音漏れについては、全てか無かではありません。こちらはトムマイク以外すべてにゲートがかけられた同じドラムパッセージのバージョンです。わずかな音漏れがより自然に感じさせてくれますが、ゲートがないときに比べて生ではない印象も与えます。

バーチャルな問題

間違いなく、マイクを使ったドラムキットを演奏するドラマーは、有機的なジャンルに対しては、バーチャルドラム楽器よりもはるかにリアルな結果を得ることができます。しかし言うまでもなく、バーチャルドラムには、ジャクワイアがこのビデオで話していた音漏れ、共鳴、チューニングに関する問題に関して一定の利点があります。バーチャルドラムを使用することで、これらの利点を有利に活用できます。

たとえば、Toontrack Superior Drummer 3やFXpansion BFDなどの強力なドラム楽器では、望むだけ音漏れを調整できます。ゲートや管理を心配する必要はありません。効果のように機能します。
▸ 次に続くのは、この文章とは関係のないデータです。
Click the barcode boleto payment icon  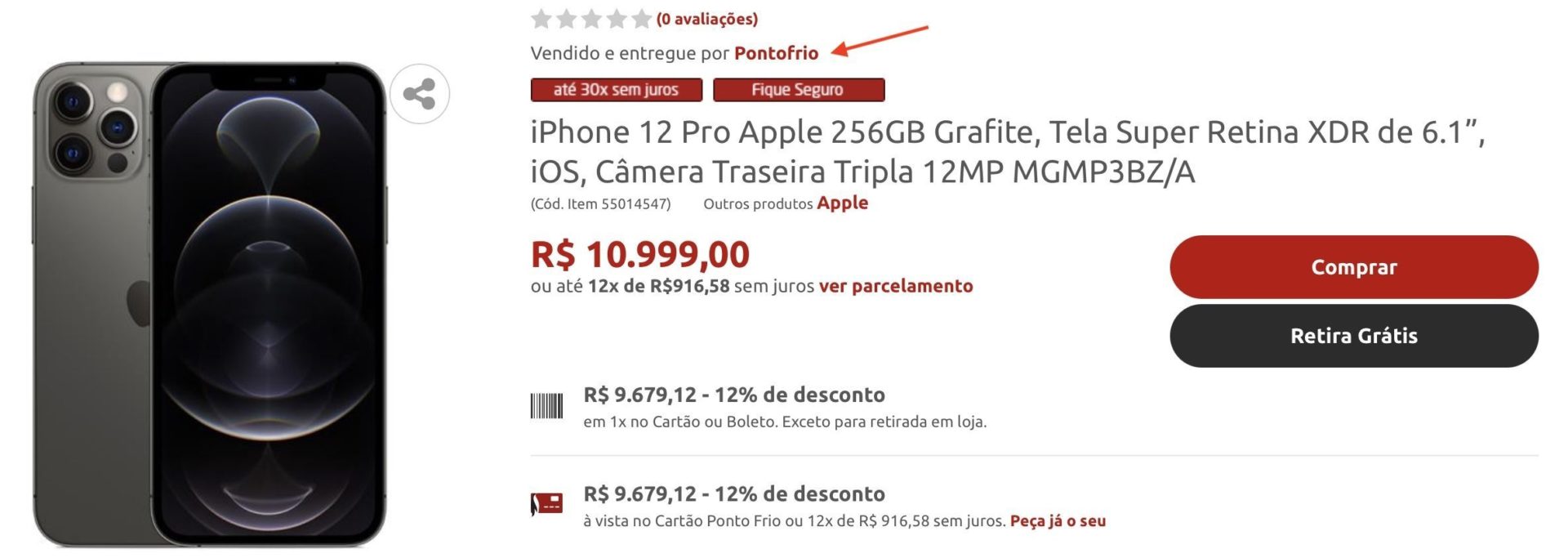[x=546, y=406]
Toontrack Superior Drummer 3のミキサー内の音漏れコントロールが強調されています。

次に、チューニングの問題です。本物のドラムでは、特定のピッチにチューニングすることは時間がかかり、手間がかかり、トラッキング前にドラマーが行う必要があります。

すでに録音されたマルチトラックキットから特定のドラムのピッチを変更しようとすると、あまり効果的ではないことが多いです。これは、ドラムミックス内のオーバーヘッドやルームマイクが全キットをキャプチャしているためです。それが理由で、特定のドラムをオーバーヘッドまたはルームトラックのピッチをシフトすることはできません。ですので、せいぜい、近接マイクトラックのピッチを変更したドラムと、オリジナルのチューニングを持つドラムのミックスを得ることになります。そのサウンドが気に入るかどうかは、状況によります。

バーチャルドラムでは、ドラムのチューニングはノブを回すだけの簡単な作業で、サンプルキット全体のピッチを変更します。シフトされていない音がシフトされている音と混ざることを心配する必要はありません。また、事前にチューニングを確定する必要もありません。ミックスのタイミングまで待って、ドラムのピッチを単なるクリエイティブな変数の一つとして扱うことができます。

以下の例では、最初にベースとMIDIドラムを聴くことになります。後者(Superior Drummer 3から)はフロアトムを重視したパートを演奏します。最初に聴いた時、フロアトムはオリジナルのピッチのままです。その後繰り返されると、フロアトムはB音にチューニングされ、これは曲のキーEの5度にあたります。

リングアウト

ライブ録音されたドラムとバーチャルドラムの両方において、音漏れと共鳴の役割を理解することは有益です。その知識を持っていれば、制作におけるドラムのサウンドに対するコントロールが向上します。